Hector Sants, the former chief executive of the Financial Services Authority, is in talks to join embattled Barclays in a senior role barely six months after the leaving the City regulator.
His six months' gardening leave will have ended by the start of January, and Sants made clear when he left the FSA in June – just days before Barclays was hit with a record £290m fine for rigging Libor – that he was hoping to secure another senior role.
Sants is also being linked to other positions, including at the accountancy firm Deloitte, although as he was a banker before he joined the FSA in 2004 he may be more likely to be persuaded to join Barclays, which was thrown into turmoil by the Libor allegations.
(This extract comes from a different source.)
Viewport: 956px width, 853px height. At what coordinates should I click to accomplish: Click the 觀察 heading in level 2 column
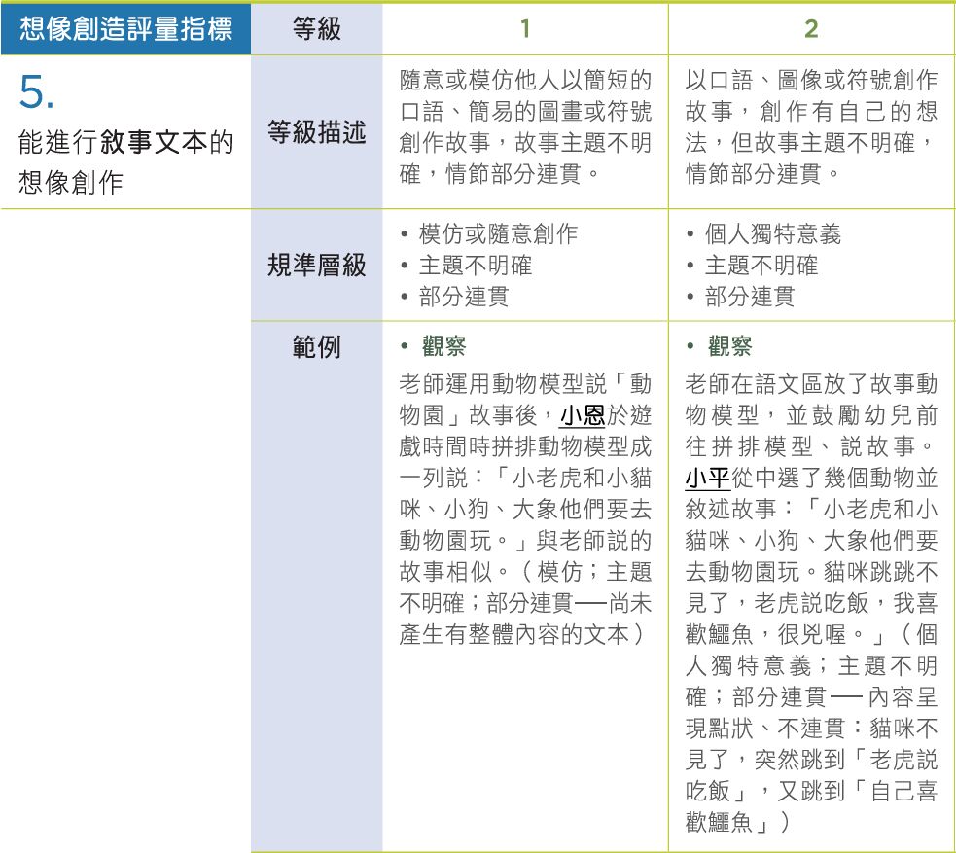735,346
The chairman, Marcus Agius, the chief executive, Bob Diamond, and the newly promoted chief operating officer, Jerry del Missier, all quit in the wake of the regulatory reports, which showed traders offering bottles of Bollinger for fixing submissions to the Libor panel.
If Sants is appointed to a role at Barclays – most likely involving regulatory and compliance areas – it could prove controversial, because he was drawn into the Libor scandal and was at the helm of the regulator when Diamond was appointed chief executive of the bank two years ago.
Sir David Walker, also a former regulator, has already been parachuted in as chairman to replace Agius, while the head of the retail banking arm, Antony Jenkins, was promoted to chief executive and immediately began the process of attempting to bolster morale at the bank and improve its public image.
Sants is not thought to be in discussions about taking a seat in the boardroom but would be a senior figure inside the bank, which is also being investigated by the FSA for the disclosures it made at the time it secured funding from Middle Eastern investors during 2008, which helped it avoid a taxpayer bailout.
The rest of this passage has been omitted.